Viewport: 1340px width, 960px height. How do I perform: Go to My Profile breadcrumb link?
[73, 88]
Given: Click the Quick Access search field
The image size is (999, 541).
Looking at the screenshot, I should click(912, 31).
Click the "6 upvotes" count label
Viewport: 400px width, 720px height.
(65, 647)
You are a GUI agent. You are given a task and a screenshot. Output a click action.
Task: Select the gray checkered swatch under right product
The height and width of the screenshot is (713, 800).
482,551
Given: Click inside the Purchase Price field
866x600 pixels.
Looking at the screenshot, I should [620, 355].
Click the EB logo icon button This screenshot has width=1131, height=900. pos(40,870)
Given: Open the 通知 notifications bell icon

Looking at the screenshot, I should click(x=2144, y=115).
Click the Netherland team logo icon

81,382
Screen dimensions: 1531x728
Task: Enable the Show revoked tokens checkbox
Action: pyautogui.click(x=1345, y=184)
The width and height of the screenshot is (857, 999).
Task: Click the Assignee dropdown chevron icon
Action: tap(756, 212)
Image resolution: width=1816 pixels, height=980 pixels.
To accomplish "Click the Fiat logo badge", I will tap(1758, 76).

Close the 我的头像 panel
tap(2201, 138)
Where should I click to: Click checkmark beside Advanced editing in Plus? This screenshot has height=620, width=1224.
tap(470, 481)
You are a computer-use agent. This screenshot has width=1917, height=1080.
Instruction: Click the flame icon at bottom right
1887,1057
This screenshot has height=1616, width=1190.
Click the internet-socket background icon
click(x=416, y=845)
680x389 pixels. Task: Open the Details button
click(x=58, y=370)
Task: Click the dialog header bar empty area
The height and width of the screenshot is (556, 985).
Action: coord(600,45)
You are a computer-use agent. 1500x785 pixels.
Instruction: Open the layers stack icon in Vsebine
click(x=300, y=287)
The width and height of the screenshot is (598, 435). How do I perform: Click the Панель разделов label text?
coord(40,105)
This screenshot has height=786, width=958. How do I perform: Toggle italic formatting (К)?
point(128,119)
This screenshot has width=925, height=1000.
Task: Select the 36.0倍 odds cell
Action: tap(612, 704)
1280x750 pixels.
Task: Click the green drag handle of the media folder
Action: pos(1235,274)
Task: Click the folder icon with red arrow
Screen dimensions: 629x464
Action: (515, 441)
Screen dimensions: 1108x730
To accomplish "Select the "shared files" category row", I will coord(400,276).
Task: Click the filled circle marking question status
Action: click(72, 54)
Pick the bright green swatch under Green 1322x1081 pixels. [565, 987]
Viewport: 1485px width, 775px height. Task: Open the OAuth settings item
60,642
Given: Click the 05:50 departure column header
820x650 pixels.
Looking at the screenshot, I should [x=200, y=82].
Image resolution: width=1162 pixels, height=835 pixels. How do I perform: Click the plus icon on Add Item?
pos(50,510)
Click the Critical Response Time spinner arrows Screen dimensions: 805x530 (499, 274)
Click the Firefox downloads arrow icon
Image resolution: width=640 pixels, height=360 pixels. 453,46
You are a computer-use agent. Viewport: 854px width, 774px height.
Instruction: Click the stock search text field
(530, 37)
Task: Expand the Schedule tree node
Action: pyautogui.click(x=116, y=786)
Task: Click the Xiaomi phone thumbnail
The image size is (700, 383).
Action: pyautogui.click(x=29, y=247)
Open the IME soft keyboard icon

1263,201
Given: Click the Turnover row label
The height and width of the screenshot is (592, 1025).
######
WORK INSTRUCTION
Which lines above include the word "swatch"? Return each one.

RESULT
Task: Select the gray checkered swatch under right product
Pick the bright green swatch under Green 1322x1081 pixels. [565, 987]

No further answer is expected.